In this question, we see we want to solve for two values: first, the capacitance of the capacitor mentioned and then what charge is stored in the capacitor. Let’s call these values 𝐶 for capacitance and 𝑄 for charge, and we will start off with a sketch of our parallel plates. We’re told these plates are separated by a distance we can call 𝑑, and each of them has an area we will name 𝐴. 𝐴 and 𝑑 of course are both given to us in the problem statement.
We also know that the space separating these two plates is filled with a dielectric material, neoprene rubber. This material has a dielectric constant we’ll refer to as 𝜅, and that value also is given to us. Knowing all this, let’s start off on the first part of our question: what is the capacitance 𝐶 of this capacitor? There’s a mathematical relationship we can recall which connects the capacitance of our capacitor with its geometry as well as its dielectric constant. That relationship says that the capacitance 𝐶, what we want to solve for, is equal to 𝜅 times 𝜖 naught, the permittivity of free space, multiplied by the plate area all divided by the distance separating the plates.
𝜖 naught, the permittivity of free space, is a constant whose value we can look up; it’s 8.85 times 10 to the negative twelfth farads per meter. Since we know all the values on the right-hand side of this expression for capacitance, we’re ready to plug those in. When we do though, we’ll make sure to convert units so that all the units are consistent with one another. For example, when we plug in the distance 𝑑, which is given in units of millimeters, we will change that to units of meters. When we do insert these values converted to consistent units, notice that the units of meters cancel out completely from this expression. we’re left only with units of farads, a good sign.
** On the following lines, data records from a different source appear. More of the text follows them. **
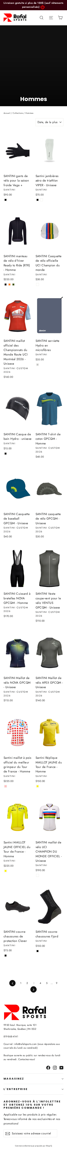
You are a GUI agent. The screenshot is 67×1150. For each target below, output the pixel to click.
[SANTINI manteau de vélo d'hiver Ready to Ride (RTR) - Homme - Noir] (5, 284)
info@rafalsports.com (25, 1044)
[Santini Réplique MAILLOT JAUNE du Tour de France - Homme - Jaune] (37, 786)
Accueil (7, 113)
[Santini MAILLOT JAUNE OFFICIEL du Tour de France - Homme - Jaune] (5, 871)
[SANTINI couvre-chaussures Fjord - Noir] (37, 951)
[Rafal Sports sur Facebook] (48, 1067)
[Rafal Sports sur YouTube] (61, 1067)
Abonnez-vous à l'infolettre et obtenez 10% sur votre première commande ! (32, 1105)
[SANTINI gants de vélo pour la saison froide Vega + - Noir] (5, 200)
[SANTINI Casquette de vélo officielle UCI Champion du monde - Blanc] (37, 284)
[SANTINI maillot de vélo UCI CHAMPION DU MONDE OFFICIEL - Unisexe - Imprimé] (37, 875)
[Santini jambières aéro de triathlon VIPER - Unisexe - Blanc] (41, 200)
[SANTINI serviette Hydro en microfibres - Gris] (37, 364)
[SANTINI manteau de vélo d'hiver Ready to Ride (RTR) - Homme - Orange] (9, 284)
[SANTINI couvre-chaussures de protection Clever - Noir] (5, 955)
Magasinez (14, 1078)
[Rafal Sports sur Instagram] (55, 1067)
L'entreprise (16, 1089)
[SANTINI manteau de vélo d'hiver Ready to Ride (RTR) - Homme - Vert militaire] (13, 284)
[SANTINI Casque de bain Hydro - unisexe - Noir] (5, 453)
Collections (18, 113)
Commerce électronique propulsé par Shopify (33, 1145)
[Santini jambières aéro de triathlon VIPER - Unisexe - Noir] (37, 200)
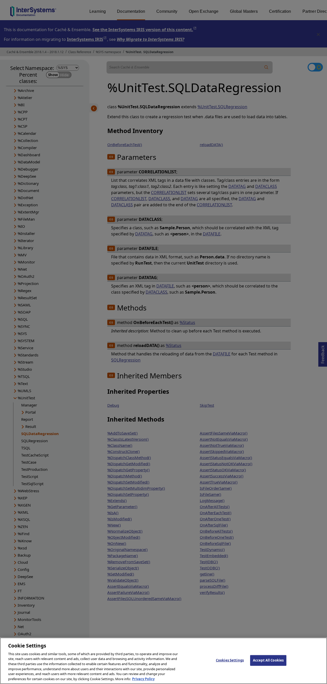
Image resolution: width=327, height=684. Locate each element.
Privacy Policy (143, 678)
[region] (163, 661)
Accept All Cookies (268, 660)
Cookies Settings (230, 660)
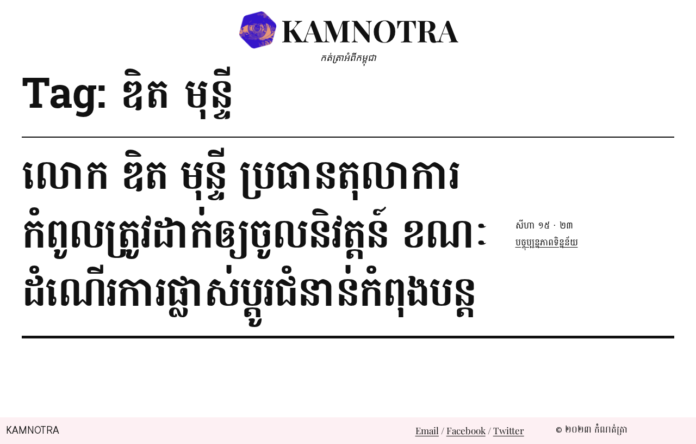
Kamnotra (369, 29)
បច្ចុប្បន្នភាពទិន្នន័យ (546, 242)
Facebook (466, 430)
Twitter (508, 430)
Calculating this expression, we find the capacitance of this capacitor to be 4.4 microfarads. That’s its capacitance with this dielectric in place. Now we move on to part two. In this part, we want to solve for the charge, we’ve called it 𝑄, which is stored in the capacitor when a 9.0-volt potential difference is set up across it. If we call this potential difference 𝑉, we can add this to our library of information about the scenario. To solve for the charge 𝑄 stored on the capacitor when a potential difference is setup across it, we’ll recall a second relationship defining capacitance. We saw that capacitance is equal to 𝜅 times 𝜖 naught times the area of the plates divided by the distance between them.
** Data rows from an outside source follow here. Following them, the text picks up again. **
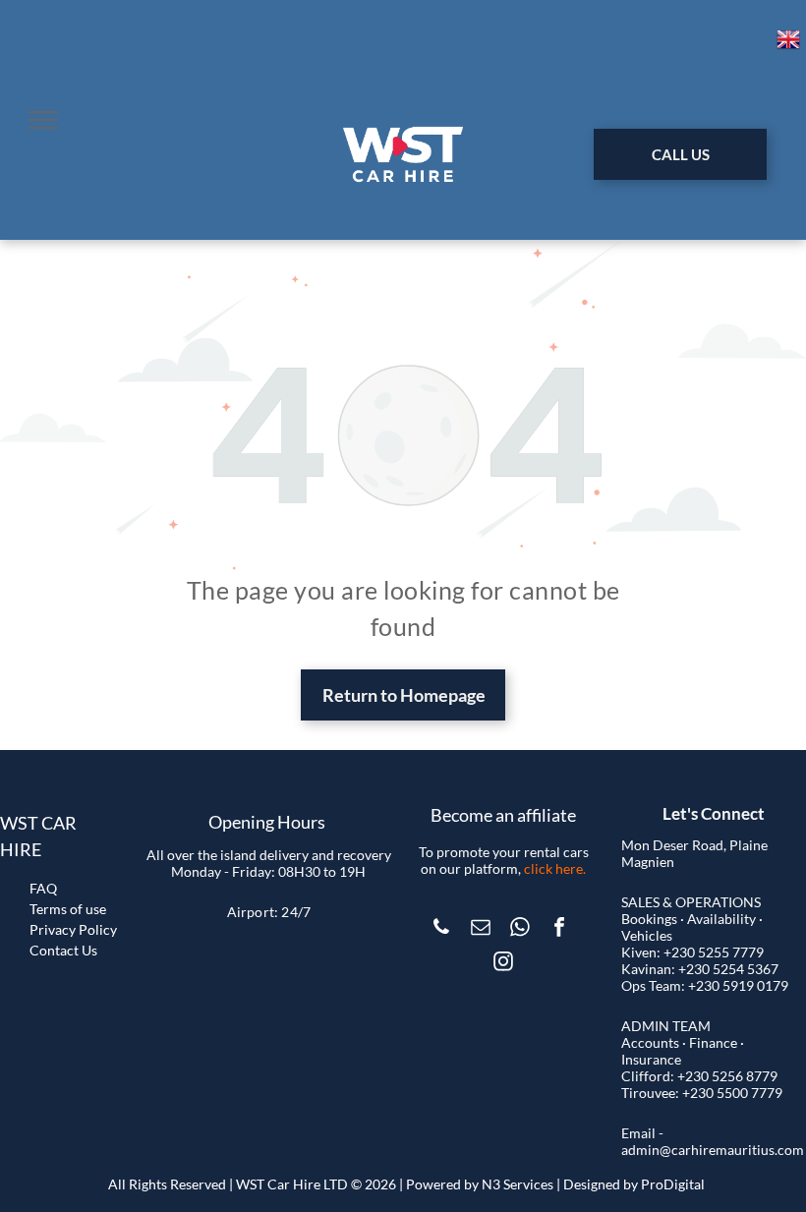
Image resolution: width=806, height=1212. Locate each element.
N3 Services (517, 1184)
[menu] (43, 119)
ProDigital (673, 1184)
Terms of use (67, 908)
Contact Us (63, 950)
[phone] (441, 929)
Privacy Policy (73, 929)
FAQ (43, 888)
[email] (480, 929)
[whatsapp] (520, 929)
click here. (555, 868)
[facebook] (559, 929)
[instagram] (503, 964)
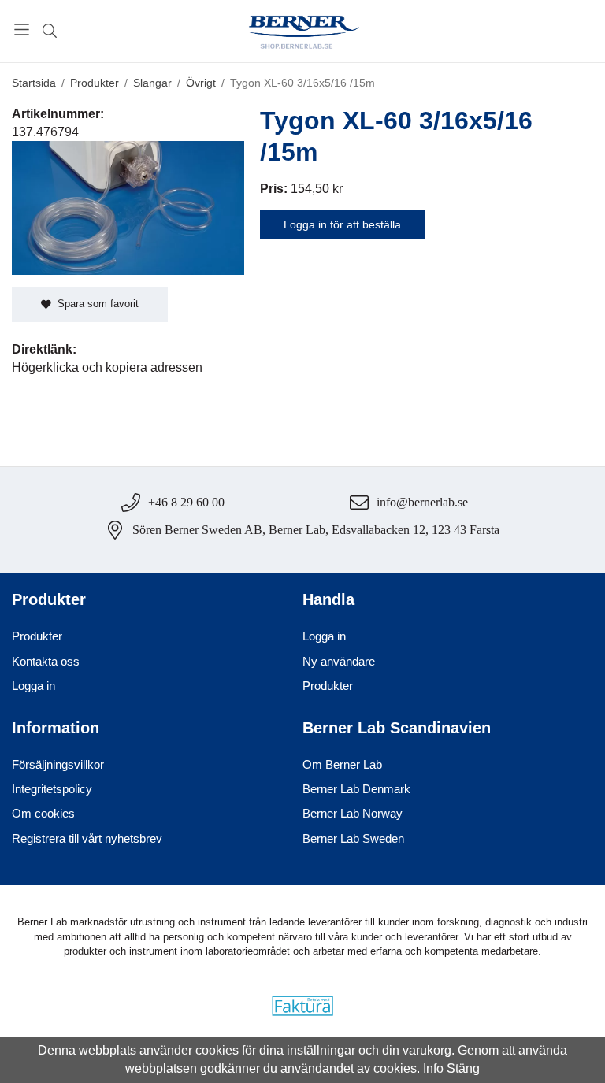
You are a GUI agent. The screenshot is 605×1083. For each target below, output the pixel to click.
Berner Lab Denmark (356, 789)
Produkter (37, 636)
And it is also equal, generally, to the charge on the plates divided by the potential difference across them. This is a very helpful relationship because as we remember from part one, we’ve already solved for the capacitance 𝐶. If we rearrange this equation to solve for 𝑄, we see it’s equal to capacitance times potential difference. Capacitance, we recall from part one, is 4.4 times 10 to the negative sixth farads, and the voltage is 9.0 volts. Multiplying these two terms, we find a charge of 4.0 times 10 to the negative fifth coulombs. That is the amount of charge stored in the capacitor when this potential difference is applied across it.